La investigación sobre la muerte de dos menores por frambuesas envenenadas con talio ha revelado nuevas pruebas contundentes que implican a Zulma Guzmán, presunta responsable capturada en Londres. La Fiscalía ahora cuenta con conversaciones de chat que reconstruyen la entrega del producto y un pago de 12.000 pesos que habría sido camuflado a través de una veterinaria. Los chats, fechados el 3 y 4 de abril de 2025, muestran la comunicación entre el domiciliario que entregó las frambuesas y una mujer, amiga cercana de Guzmán, quien le habría dado el paquete. En los mensajes, el repartidor confirma la entrega en un apartamento del norte de Bogotá y solicita el pago por el servicio.
La mujer le asegura que le cancelará al día siguiente.
Según la investigación, el pago de 12.000 pesos se realizó mediante una transferencia vinculada a un establecimiento veterinario que Guzmán había visitado para la atención de sus mascotas. El centro médico confirmó que el monto coincidía con el valor de un servicio prestado en esa fecha, lo que refuerza la hipótesis de que la transacción para el domiciliario se ocultó en ese pago. Otro detalle relevante es que, según el repartidor, la mujer insistió en que el paquete fuera dejado en el apartamento, incluso después de un primer intento fallido de entrega. Paralelamente, la Fiscalía avanza en una nueva línea de investigación sobre la muerte de Alicia Graham Sardi, madre de las menores, también en circunstancias que involucran talio.
Su esposo, Juan de Bedout, ya rindió declaración ante las autoridades para esclarecer los hechos.

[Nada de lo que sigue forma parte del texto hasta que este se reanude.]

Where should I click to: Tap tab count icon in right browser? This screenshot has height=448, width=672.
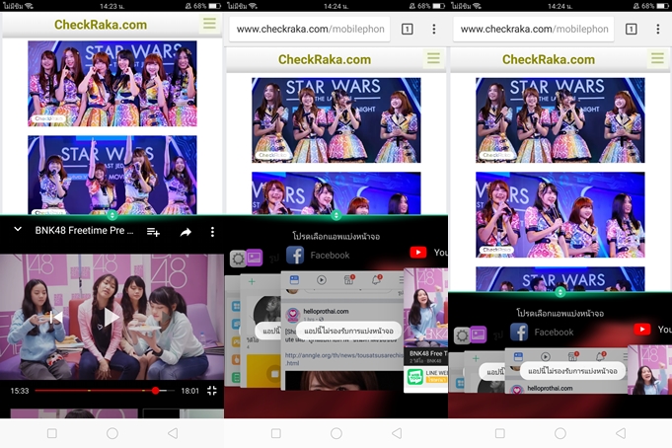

En resumenLa investigación del caso de las frambuesas envenenadas avanzó con pruebas clave: chats que coordinan la entrega, la confirmación de un pago de $12.000 al domiciliario a través de una veterinaria y el testimonio del esposo de la madre fallecida. Estos elementos refuerzan la solicitud de extradición de Zulma Guzmán y buscan reconstruir la cadena de responsabilidades en el crimen.